The point is, that we now have competing theories of consumer materiality. We have the inundating, flood of asymmetrical, tangible, stub-your-toe-in-dark-trying-to-get-to-the-bathroom theory of stuff. This is the Nineties aspirations of stuff. Or, as was suggested to me by a friend, this is the 'Atomic Theory of Stuff', a cold-war era materialism that defined itself by the colorful contours of things. Think of the family in A Christmas Story, a lovable tale of a family that really is just about stuff (decoder rings, leg lamps, and air rifles!). This theory revels in tangible, material, stuff. It is the age of QVC, Sears catalogs, and VHS cartridges. More stuff is better! Get stuff! So much of it that you can hide an alien in your stuff for several weeks.
I would suggest that this is being replaced (at least in terms of marketing) by an alternative theory. No stuff. Ditch your stuff in favor of a few 'devices.' Contain your stuff digitally, not tangibly. Fit all your stuff into a widget that's slimmer than a deck of Magic the Gathering cards (which you can play online).

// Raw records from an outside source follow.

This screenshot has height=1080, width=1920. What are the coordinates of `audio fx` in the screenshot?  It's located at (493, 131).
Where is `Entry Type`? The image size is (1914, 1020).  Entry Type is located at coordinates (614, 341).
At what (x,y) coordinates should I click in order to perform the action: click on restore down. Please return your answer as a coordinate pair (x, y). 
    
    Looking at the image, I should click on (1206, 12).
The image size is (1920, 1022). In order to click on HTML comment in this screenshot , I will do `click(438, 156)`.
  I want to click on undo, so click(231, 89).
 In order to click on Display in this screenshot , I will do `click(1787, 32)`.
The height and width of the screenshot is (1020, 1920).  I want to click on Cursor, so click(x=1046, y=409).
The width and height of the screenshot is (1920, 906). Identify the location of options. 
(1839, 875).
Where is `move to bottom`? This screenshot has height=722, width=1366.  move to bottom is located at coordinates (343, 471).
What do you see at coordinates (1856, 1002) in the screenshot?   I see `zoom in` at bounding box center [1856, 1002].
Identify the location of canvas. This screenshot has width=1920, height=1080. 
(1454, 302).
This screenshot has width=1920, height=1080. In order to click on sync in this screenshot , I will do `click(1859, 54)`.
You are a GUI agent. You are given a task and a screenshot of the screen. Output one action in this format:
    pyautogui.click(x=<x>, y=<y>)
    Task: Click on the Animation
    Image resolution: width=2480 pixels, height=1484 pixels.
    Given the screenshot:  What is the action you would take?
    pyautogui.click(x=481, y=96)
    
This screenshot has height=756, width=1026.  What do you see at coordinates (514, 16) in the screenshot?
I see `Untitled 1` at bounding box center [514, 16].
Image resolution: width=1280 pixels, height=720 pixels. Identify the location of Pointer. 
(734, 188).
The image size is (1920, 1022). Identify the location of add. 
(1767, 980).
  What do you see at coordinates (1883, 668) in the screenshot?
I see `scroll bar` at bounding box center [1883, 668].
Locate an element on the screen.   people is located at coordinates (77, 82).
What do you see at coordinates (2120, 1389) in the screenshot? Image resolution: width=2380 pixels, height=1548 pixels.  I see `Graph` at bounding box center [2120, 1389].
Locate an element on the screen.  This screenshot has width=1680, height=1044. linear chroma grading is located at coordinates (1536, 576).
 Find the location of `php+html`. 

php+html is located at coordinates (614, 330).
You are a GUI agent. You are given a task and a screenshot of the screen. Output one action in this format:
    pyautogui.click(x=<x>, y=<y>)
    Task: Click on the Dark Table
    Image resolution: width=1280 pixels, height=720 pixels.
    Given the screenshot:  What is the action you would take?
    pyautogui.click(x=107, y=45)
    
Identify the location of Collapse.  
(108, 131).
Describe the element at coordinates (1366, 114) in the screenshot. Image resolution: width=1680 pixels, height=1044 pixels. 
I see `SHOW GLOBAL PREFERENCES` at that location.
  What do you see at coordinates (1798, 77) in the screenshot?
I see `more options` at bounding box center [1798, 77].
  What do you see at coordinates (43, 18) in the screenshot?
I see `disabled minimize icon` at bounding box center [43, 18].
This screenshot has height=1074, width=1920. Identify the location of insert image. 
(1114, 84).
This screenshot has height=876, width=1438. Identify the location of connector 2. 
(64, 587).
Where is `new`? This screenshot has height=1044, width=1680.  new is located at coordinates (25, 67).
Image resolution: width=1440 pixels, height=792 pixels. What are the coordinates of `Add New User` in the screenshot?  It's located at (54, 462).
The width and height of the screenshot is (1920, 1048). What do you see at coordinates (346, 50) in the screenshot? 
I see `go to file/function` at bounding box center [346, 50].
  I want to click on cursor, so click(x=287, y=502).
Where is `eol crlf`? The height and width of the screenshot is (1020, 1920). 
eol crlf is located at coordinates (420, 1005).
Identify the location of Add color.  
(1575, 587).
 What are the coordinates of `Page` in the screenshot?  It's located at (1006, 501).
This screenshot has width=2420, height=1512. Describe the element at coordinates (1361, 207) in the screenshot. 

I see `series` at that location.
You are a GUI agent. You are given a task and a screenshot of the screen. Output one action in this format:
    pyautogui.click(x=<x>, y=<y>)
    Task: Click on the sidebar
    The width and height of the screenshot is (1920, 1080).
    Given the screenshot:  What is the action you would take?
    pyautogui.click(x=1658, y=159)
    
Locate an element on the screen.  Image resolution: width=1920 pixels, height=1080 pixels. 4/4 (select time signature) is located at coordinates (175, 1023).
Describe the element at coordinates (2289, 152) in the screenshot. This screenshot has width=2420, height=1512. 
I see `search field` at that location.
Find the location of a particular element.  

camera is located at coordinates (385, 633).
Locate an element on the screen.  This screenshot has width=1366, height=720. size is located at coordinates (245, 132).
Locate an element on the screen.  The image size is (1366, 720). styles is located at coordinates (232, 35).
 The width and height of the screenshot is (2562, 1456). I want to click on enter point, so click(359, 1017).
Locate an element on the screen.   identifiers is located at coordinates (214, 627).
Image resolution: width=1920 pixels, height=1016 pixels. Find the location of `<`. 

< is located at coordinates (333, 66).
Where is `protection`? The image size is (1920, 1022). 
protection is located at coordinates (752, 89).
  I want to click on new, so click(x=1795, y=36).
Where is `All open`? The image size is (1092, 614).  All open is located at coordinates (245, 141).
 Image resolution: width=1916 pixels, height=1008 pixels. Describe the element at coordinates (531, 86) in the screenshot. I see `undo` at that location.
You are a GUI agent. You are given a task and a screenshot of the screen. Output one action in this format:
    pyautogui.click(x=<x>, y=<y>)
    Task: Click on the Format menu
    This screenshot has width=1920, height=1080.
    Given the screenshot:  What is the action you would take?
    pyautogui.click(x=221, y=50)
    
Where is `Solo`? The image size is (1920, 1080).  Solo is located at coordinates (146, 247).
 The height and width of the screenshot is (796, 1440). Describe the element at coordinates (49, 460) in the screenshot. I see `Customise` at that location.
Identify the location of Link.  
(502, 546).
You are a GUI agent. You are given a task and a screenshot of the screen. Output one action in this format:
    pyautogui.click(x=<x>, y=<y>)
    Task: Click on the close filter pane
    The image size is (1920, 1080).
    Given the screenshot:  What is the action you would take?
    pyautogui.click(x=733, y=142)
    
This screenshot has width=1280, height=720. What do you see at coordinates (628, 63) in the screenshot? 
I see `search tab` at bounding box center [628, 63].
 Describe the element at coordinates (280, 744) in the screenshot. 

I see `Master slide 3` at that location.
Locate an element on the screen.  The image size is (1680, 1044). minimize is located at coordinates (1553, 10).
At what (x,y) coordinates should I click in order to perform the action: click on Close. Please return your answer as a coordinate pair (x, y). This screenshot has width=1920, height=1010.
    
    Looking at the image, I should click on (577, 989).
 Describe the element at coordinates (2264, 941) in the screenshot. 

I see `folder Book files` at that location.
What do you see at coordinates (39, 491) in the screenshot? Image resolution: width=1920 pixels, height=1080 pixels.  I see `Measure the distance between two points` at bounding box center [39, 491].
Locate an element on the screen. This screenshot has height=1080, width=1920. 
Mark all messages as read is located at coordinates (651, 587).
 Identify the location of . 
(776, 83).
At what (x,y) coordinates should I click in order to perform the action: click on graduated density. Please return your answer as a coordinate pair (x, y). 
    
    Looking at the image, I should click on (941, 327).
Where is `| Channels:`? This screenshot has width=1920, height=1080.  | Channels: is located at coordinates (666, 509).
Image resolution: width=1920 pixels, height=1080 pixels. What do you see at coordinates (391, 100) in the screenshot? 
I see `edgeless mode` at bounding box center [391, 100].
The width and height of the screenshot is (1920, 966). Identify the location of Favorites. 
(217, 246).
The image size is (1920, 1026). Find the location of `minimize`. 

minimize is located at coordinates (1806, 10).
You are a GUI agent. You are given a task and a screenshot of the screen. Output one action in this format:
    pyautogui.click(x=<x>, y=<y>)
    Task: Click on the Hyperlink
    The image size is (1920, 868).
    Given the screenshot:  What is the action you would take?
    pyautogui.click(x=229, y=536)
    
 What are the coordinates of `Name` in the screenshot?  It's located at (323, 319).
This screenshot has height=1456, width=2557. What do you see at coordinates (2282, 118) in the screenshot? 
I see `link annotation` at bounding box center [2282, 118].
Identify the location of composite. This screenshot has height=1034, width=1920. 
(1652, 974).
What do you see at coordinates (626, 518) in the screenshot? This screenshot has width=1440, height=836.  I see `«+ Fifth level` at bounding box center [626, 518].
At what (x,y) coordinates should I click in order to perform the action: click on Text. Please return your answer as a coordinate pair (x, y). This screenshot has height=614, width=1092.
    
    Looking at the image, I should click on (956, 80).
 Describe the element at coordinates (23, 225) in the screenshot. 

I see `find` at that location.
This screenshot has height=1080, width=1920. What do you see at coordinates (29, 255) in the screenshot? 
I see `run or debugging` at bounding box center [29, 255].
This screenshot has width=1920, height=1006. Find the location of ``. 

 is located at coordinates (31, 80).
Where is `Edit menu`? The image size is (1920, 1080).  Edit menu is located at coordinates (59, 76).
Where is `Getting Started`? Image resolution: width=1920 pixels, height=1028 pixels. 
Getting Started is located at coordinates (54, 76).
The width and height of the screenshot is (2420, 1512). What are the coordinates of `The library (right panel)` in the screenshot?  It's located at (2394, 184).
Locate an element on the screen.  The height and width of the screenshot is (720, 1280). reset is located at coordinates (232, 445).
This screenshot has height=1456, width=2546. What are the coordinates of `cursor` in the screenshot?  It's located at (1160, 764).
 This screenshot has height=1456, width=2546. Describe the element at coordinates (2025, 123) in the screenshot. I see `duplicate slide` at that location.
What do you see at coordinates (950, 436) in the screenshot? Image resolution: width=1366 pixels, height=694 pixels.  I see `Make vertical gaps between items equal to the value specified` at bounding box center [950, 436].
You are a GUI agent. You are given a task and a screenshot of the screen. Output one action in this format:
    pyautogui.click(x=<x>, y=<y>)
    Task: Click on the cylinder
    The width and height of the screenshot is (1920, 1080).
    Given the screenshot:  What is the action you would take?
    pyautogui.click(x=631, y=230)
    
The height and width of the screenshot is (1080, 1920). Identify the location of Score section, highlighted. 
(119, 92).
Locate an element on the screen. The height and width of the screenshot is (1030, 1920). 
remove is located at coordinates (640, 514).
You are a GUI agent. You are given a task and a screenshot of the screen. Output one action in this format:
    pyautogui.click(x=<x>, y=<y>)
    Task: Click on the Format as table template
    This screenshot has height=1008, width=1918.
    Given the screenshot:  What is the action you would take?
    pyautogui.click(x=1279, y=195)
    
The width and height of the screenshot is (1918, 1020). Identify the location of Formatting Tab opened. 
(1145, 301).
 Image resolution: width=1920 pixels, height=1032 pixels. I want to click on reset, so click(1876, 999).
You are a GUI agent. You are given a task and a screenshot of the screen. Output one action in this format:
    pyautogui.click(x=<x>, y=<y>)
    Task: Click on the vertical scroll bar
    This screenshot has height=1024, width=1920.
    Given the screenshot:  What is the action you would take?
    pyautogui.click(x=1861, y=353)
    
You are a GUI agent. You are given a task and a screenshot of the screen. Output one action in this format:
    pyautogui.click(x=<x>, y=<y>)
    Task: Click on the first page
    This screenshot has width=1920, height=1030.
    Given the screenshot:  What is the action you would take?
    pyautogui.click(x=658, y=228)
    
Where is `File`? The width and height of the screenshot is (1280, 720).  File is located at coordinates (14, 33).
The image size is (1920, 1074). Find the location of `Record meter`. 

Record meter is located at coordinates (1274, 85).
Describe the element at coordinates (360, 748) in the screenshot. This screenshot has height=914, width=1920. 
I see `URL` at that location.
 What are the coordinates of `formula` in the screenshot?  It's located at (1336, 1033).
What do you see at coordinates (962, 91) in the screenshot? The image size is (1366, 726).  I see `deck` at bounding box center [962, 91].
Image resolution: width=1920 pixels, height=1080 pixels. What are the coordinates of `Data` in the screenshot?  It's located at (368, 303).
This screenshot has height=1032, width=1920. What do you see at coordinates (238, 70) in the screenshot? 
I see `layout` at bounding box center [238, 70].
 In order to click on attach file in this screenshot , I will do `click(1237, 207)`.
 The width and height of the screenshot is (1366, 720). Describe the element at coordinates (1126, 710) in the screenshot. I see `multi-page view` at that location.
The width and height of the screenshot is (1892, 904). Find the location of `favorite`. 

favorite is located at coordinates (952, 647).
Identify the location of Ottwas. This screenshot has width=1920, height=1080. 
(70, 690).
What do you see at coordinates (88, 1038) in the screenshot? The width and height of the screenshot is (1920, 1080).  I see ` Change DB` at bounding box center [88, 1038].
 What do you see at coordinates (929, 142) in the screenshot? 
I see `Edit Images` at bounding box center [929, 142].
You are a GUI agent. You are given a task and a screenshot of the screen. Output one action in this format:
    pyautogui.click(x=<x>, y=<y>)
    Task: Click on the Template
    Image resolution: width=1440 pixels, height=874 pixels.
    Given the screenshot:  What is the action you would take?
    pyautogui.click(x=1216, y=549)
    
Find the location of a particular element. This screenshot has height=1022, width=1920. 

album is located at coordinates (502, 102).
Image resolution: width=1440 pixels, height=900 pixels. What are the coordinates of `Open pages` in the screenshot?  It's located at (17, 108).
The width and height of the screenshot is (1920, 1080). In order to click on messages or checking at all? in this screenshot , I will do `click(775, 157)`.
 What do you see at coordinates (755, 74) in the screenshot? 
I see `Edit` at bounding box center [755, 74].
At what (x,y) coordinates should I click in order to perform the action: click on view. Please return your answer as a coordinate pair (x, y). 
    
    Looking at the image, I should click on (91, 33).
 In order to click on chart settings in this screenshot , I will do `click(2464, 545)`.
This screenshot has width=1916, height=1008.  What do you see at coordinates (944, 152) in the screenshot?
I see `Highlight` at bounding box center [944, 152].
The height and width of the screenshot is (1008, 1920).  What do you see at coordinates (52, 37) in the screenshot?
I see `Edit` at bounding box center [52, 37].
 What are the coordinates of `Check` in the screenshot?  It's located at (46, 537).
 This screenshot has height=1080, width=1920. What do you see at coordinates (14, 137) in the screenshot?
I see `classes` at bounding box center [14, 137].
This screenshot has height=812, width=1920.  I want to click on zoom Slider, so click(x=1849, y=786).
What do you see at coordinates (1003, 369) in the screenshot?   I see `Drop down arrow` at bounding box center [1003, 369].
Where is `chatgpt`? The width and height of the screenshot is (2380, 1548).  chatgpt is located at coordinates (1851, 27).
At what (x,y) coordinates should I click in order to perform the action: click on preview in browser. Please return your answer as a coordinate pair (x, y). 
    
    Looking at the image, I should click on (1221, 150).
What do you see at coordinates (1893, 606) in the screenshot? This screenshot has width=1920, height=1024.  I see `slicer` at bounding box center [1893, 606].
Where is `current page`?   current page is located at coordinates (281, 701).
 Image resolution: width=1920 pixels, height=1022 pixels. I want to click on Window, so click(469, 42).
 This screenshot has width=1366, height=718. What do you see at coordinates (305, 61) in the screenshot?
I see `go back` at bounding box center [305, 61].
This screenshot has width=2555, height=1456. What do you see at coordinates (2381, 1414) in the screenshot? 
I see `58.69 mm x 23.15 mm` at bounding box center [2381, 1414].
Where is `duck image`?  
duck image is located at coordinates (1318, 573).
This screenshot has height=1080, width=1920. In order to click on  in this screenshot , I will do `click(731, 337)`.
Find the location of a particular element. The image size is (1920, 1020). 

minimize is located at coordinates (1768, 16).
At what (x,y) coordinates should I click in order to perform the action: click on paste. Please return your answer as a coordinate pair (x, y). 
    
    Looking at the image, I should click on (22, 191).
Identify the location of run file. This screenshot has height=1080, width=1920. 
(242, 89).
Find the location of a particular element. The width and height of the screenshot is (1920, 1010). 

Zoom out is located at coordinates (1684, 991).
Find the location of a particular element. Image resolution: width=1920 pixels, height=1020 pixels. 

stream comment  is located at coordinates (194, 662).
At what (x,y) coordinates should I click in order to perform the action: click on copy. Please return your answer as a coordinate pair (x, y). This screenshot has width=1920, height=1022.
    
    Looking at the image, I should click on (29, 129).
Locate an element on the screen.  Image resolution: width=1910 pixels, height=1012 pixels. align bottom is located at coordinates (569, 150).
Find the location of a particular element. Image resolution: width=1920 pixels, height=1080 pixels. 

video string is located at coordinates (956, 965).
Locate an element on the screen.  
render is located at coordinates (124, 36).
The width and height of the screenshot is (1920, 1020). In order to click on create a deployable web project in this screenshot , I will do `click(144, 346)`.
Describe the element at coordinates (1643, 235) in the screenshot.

Of course it's not that we don't have stuff, it's just that we've converted it into a format that measurable in gigabytes. Toss out your Scrabble set and play Words With Friends. Of course, this is just a sales pitch. That Apple is hitting record sales at the same time that reality TV shows about stuff are proliferating is proof that the Atomic Theory of Stuff is still alive and well. But, it will be interesting to see if we really do respond to the minimalist marketing. Perhaps we are entering an age that is not only 'post-recession,' but also 'post-stuff.' Perhaps the Millennial generation will decide that it wants to consign its stuff to oblivion.